本発明の実施形態は、検体液の中から特定の細胞等の微粒子を分取するセルソータに関する。
近年、細胞生物学の分野においては、検体液中の細胞集団の中から特定の細胞だけを分取するセルソータが使用されている。このセルソータでは、液滴状に射出された検体液(細胞の浮遊液や懸濁液)にレーザ光を照射し、散乱光や蛍光等を測定することで、細胞を識別することができる。さらに、電界や磁界の印加により、特定の細胞を所定のチューブに分取することができる。
しかし、この種の装置では、分取の過程で細胞にダメージを与える、分取の精度が低い、分取のスループットが低い等の問題があった。さらに、各細胞の分取が適切に為されたかどうかを観察できていないという問題がある。
この問題を解決するために、マイクロ流体デバイスを用いたセルソータが提案されている。これらの手法では、細胞はマイクロ流体デバイス中の液中を流れ、その分取は誘電泳動(DEP)などで行われることにより、細胞へのダメージを低減することができる。しかしながら、従来技術と同様に分取が適切に為されたかどうかを観察できていないという問題が解消されていなかった。
特開2009−100698号公報 特許第5712396号公報 特開2010−181399号公報 特許第5991236号公報 特開2017−75958号公報
発明が解決しようとする課題は、検体液中の細胞等の粒子にダメージを与えることなく、検体液中の特定の粒子を分取することができ、且つ分取精度の向上と分取の成否を観察し得るセルソータを提供することである。
実施形態のセルソータは、基板の表面部に設けられ、一端側から粒子を含む検体液が供給される流路と、前記基板の表面部に設けられ、前記流路の他端側に接続された複数の分岐流路と、前記流路から前記分岐流路までをカバーする画素領域を有するイメージセンサと、前記イメージセンサの前記流路の部分の画素領域の計測信号から、前記検体液中の粒子の特徴を判定する判定部と、前記流路と前記分岐流路との接続部に隣接して設けられ、前記判定部の判定結果に基づいて、前記検体液中の粒子を前記分岐流路の何れかに導く分取部と、前記イメージセンサの計測信号から、前記粒子の移動を観察する観察部と、を具備している。

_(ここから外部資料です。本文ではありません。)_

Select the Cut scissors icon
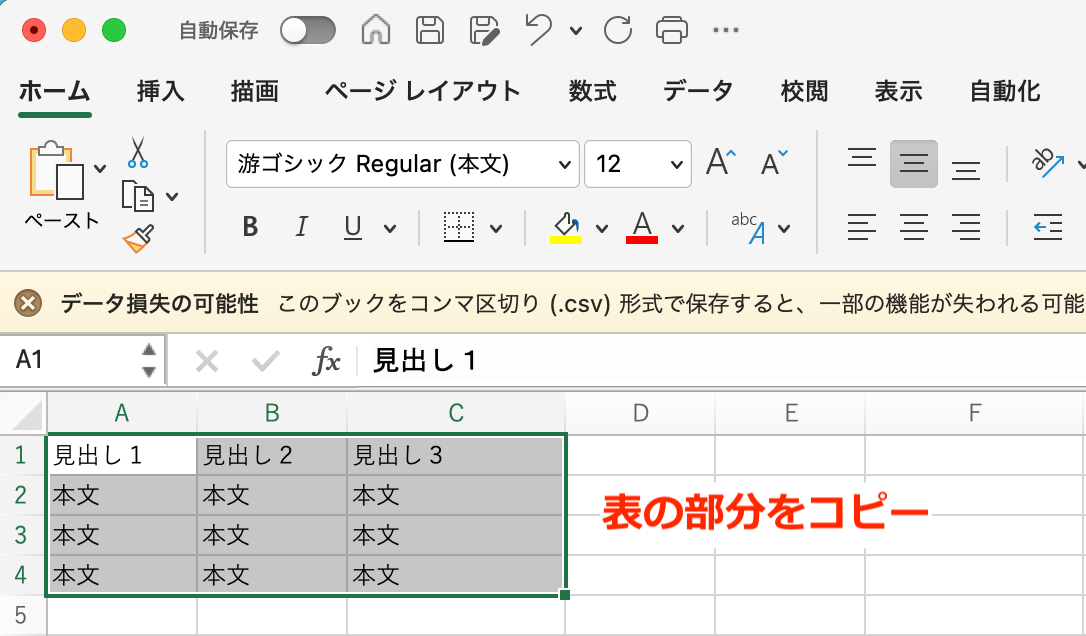Image resolution: width=1086 pixels, height=636 pixels. pyautogui.click(x=139, y=151)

第1の実施形態に係わるセルソータの概略構成を示す平面図である。 図1のI−I’断面図である。 図1のセルソータにおける判定部,分取部,及び観察部の関係を示す模式図である。 判定部及び分取部の動作を説明するためのフローチャートである。 観察部の動作を説明するためのフローチャートである。 第2の実施形態に係わるセルソータの概略構成を示す平面図である。 第3の実施形態に係わるセルソータの概略構成を示す平面図である。 第4の実施形態に係わるセルソータの概略構成を示す平面図である。 第5の実施形態に係わるセルソータの概略構成を示す平面図である。 3つの色素と免疫染色との関係を説明するための図である。
以下、実施形態のセルソータを、図面を参照して説明する。
(第1の実施形態)
図1及び図2は、第1の実施形態に係わるセルソータの概略構成を説明するためのもので、図1は平面図、図2は図1のI−I’断面図である。
Si等を基材とする半導体基板等の基板10上に、PDMS(poly dimethyl siloxane)等の樹脂からなる流路構造体11が積層されている。この流路構造体11を選択エッチングすることにより、流路(第1の流路)20、分岐流路(第2の流路)21,22、入力部30、及び出力部31,32が設けられている。各流路の20,21,22の上面は、流路構造体11と同様の材料からなる蓋体12で覆われている。なお、蓋体12は、流路20,21,22内への犠牲層の埋め込み、薄膜の堆積、及び犠牲層の除去によって形成すればよい。
流路構造体11及び蓋体12は、照明光を透過し、散乱及び自家蛍光が少ない材料であれば良く、必ずしもPDMSに限らず、他の成型可能なプラスチック材料やガラスを用いることも可能である。入力部30は基板10上の一端側(例えば左側)に設けられ、検体液を供給可能になっている。出力部31,32は基板10上の他端側(例えば右側)に例えばY方向に離間して設けられており、検体液を溜めることが可能となっている。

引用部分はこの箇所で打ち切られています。